Activation of CD3 + TIM3 + T cells contributes to excessive inflammatory response during glucocorticoid treatment

Abstract

Glucocorticoids (GCs) are widely used to treat autoimmune and inflammatory diseases, but recent research has challenged the notion that GCs are universally anti-inflammatory. In this study, we investigated the effects of long-term GC exposure on circulating T cells in a retrospective cohort of 5,476 patients with primary glomerular diseases. Our results revealed that GCs altered the composition pattern of circulating leukocytes and the correlation between circulating lymphocytes and serum cytokines in response to infections, as well as the subsets of CD4 + T cells.
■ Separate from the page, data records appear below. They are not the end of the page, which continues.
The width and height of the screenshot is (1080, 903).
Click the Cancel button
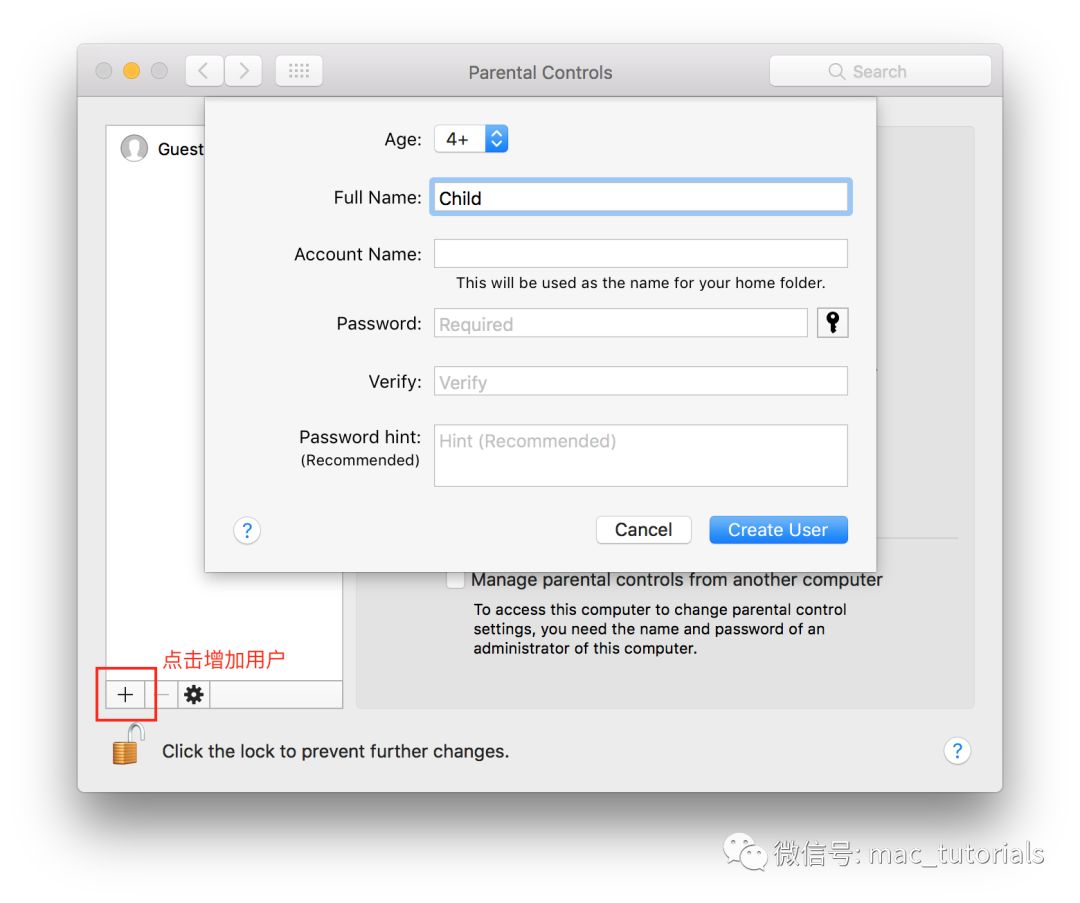tap(643, 530)
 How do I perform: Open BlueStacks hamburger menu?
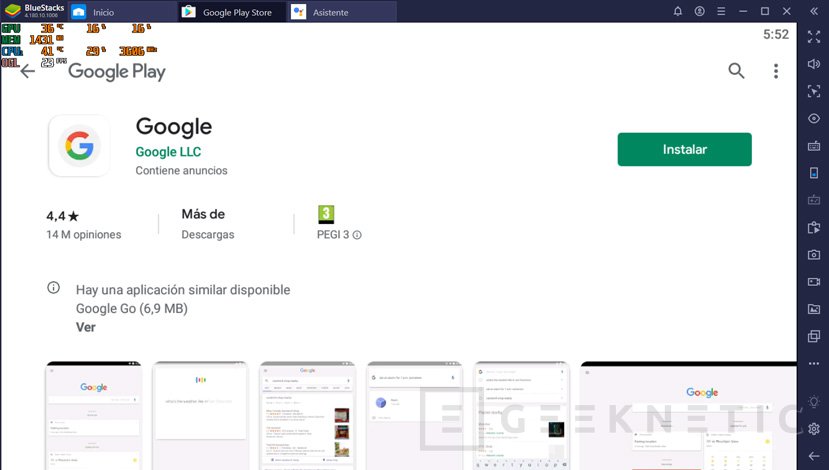click(x=721, y=11)
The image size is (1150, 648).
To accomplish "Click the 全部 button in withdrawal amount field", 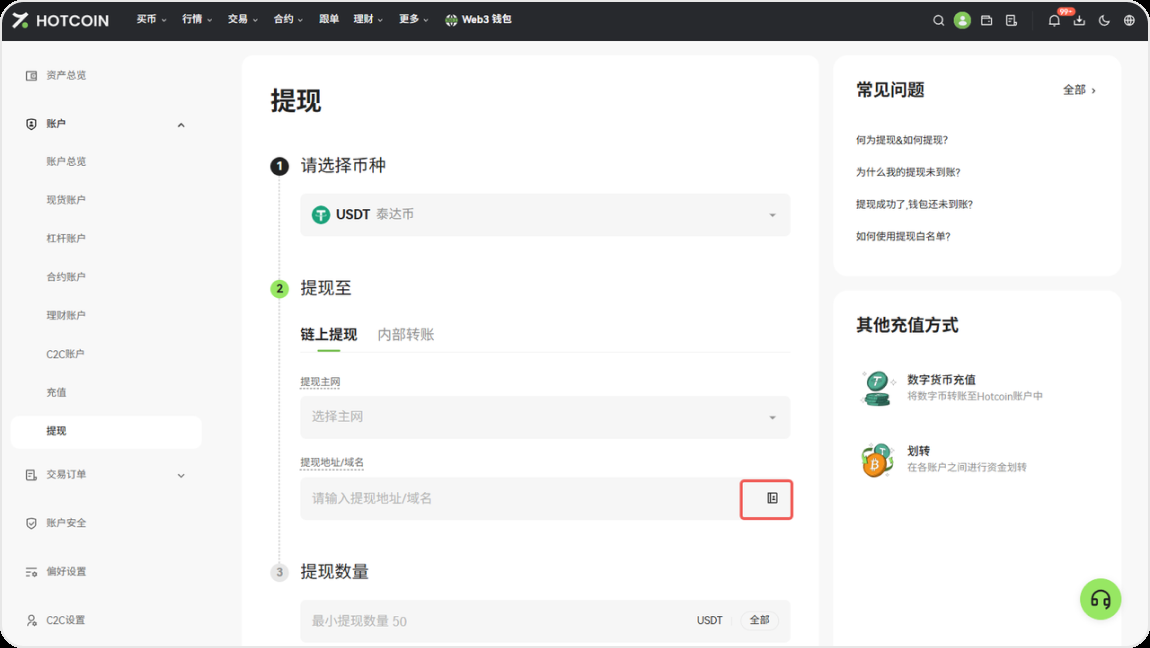I will pos(759,620).
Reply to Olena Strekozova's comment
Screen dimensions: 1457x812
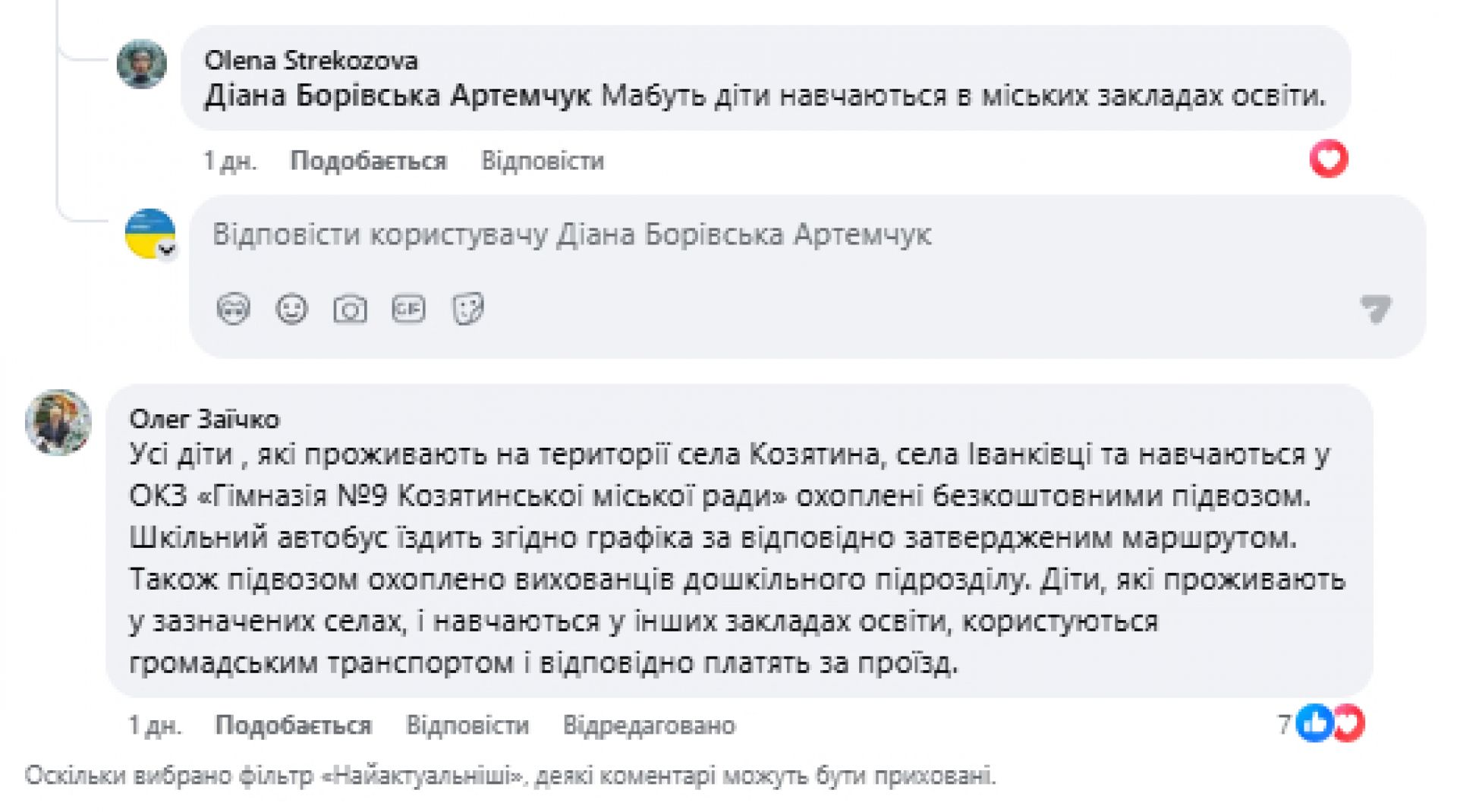pyautogui.click(x=542, y=161)
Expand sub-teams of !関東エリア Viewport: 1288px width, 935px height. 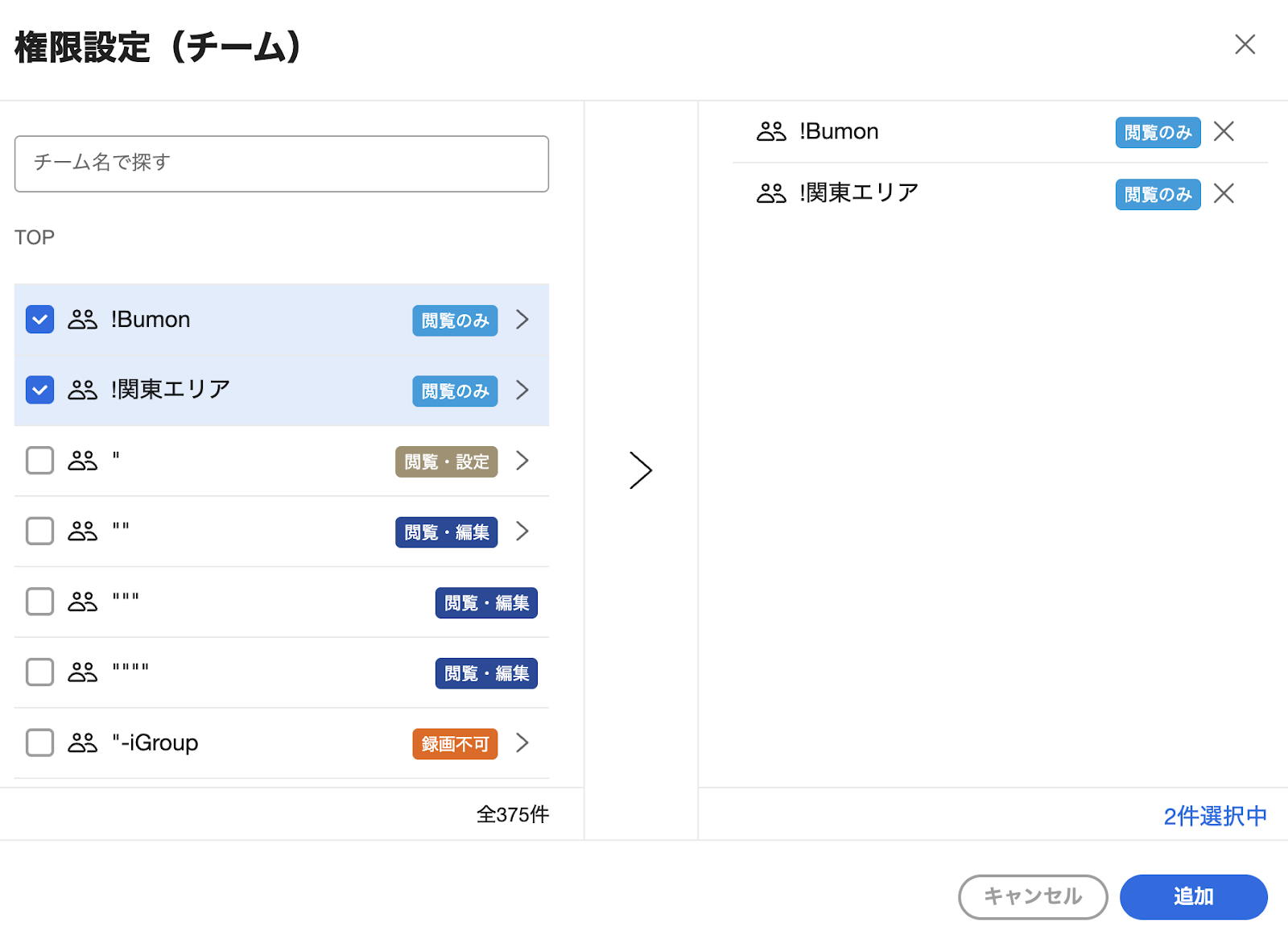[x=522, y=391]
Specifically, GCs promoted the loss of CD4 + T cells and increased the proportions of CD3 + TIM3 + T cells in response to infections, which correlated with the expression of serum inflammatory cytokines, such as IFNG and IL-10. Using animal models of cecal ligation and puncture, we demonstrated that long-term GC exposure exacerbated apoptosis of CD4 + T cells and cytokine storm during sepsis, which was mechanistically linked to the increase of CD3 + TIM3 + T cells. Notably, we found that CD3 + TIM3 + T cells expressed high levels of multiple cytokine genes during infections, suggesting a potent role of TIM3 in the regulation of T cell biology. In vitro studies further showed that engagement of anti-TIM3 treatment enhanced the inflammatory activity of CD3 + T cells. Our findings suggest a causal relationship between chronic exposure to GCs and an excessive inflammatory response mediated by T cells during infections, which is, at least partly, driven by dysregulation of CD3 + TIM3 + T cells.